Who’s got talent?
Along with the rest of the world, private equity firms – and their investee companies – put the brakes on hiring through the financial crisis.
Today, appetite has come back, but what that means for the industry and individual funds is largely determined by their approach to deals and the local vs international brand name. What makes private equity so different from other financial services sectors in an HR context is that ‘hiring’ is not necessarily a synonym for ‘more, new hires’, but often refers to rotating a small number of people into a team to fill a specific void or the seat of someone who left.
Alice Au, regional managing partner with global search firm Heidrick & Struggles in Hong Kong, notes that prospects have picked up in private equity. As head of the firm’s private equity and CEO board practices, she explains, “At the top level, the activity is very consistent. And if you look at the broader market, since 3Q09 it has been a V-shaped recovery.”
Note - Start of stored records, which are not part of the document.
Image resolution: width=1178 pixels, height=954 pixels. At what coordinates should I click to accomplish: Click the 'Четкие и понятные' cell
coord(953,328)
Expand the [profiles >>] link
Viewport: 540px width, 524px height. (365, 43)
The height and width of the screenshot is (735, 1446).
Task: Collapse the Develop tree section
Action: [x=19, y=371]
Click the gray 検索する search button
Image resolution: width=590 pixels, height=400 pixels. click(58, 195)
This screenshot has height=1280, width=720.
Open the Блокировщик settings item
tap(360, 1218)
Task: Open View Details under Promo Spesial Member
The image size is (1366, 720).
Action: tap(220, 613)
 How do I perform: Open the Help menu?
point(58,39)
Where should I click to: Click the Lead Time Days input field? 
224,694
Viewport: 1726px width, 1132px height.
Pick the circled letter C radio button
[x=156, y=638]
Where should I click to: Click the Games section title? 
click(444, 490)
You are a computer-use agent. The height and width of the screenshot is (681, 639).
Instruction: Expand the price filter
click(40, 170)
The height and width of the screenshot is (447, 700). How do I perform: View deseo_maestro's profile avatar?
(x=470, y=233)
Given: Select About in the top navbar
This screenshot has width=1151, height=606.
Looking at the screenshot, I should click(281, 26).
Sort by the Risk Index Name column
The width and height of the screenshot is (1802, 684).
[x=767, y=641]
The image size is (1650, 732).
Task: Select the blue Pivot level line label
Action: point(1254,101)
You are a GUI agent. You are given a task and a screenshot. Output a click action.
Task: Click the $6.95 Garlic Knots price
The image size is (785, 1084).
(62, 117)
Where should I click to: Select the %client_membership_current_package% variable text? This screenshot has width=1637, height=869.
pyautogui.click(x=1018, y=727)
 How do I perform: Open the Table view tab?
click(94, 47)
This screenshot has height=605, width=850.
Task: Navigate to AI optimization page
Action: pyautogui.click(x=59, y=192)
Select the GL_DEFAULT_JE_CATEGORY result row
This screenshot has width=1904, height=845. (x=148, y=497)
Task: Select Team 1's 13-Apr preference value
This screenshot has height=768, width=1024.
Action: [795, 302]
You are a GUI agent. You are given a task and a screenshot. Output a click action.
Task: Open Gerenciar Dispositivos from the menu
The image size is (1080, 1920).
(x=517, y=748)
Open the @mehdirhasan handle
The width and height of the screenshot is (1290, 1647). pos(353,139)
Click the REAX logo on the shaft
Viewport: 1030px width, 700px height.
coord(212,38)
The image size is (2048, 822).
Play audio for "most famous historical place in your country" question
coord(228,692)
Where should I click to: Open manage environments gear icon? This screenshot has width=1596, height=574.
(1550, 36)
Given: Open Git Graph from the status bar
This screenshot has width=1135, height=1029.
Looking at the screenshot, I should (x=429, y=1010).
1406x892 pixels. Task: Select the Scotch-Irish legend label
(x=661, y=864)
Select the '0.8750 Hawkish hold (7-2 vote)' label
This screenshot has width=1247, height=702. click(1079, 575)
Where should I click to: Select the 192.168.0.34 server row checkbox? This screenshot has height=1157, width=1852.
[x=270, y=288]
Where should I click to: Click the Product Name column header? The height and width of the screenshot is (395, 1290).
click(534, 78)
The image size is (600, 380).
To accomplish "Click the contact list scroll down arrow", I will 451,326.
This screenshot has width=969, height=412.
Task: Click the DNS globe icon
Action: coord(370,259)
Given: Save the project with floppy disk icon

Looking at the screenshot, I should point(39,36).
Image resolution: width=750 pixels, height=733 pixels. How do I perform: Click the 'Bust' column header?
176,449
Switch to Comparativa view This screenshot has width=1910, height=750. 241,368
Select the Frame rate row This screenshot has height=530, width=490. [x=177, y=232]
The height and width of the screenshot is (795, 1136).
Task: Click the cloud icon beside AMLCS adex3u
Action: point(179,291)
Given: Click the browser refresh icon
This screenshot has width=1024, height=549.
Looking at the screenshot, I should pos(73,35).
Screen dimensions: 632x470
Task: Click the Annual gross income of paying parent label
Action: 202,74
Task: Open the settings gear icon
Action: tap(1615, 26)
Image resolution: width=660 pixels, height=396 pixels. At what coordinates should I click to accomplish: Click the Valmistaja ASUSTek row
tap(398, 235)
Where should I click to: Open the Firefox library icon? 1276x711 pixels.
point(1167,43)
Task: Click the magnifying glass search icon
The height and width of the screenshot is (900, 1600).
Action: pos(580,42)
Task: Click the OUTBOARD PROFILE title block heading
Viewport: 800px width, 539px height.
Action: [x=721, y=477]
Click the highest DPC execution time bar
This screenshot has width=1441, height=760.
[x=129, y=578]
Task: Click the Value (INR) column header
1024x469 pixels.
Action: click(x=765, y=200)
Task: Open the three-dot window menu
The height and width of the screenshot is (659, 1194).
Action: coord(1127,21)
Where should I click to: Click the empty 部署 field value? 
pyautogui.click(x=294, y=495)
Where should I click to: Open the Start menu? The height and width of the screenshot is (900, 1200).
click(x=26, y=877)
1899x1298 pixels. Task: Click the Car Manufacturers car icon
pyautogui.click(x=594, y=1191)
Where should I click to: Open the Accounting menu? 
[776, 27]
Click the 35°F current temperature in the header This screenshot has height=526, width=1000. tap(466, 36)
However, while headlines reporting senior-level moves are common, Andrew Oliver, MD and co-founder of Profile Search & Selection, an Asia-based headhunting firm, qualifies this by explaining, “Overall the PE world is active, but not very active in terms of hiring large numbers of people.” He says that much of the spike in financial services HR numbers are “driven by the sell side bolstering their numbers in Asia,” looking either at 2010 P&L, or more likely, the prospect of tougher markets in the US and Europe and a desire to jump on the Asia bandwagon. “One thing is for sure, and that it is the level of sell side hiring activity is not a reflection on the PE marketplace for talent.”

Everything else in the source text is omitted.